* **TASK OBJECTIVE**
Line count for the string "will": give the number of lines in the data below that contain it, and nothing more.

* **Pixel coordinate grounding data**
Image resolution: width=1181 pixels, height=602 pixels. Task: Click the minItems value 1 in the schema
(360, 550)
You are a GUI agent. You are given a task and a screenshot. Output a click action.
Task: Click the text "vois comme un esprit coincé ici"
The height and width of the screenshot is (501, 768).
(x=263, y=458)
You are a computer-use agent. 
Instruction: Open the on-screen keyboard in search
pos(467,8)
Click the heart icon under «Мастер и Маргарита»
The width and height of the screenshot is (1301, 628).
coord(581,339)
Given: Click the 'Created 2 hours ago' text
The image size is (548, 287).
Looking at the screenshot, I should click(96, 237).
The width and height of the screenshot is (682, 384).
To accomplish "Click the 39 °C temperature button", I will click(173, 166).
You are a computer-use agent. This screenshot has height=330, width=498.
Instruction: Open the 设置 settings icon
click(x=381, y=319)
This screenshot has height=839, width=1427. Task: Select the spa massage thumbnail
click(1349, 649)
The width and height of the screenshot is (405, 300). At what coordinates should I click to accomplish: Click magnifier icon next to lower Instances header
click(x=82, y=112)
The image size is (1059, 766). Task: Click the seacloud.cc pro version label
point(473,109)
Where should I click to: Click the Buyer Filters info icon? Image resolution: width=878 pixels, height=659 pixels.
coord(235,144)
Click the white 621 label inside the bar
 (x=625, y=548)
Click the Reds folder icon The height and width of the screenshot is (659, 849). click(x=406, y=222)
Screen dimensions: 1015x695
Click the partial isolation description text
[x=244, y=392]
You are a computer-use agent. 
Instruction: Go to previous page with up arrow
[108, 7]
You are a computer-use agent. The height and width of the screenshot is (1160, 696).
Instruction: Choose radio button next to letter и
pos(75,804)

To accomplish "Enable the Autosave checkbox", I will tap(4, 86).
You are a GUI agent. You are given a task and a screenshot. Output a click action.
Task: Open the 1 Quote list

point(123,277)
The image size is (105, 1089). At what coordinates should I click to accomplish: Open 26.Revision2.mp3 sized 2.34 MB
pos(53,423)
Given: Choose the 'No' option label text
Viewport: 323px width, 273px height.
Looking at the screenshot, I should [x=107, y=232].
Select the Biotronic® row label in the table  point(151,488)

* **RESPONSE BELOW**
2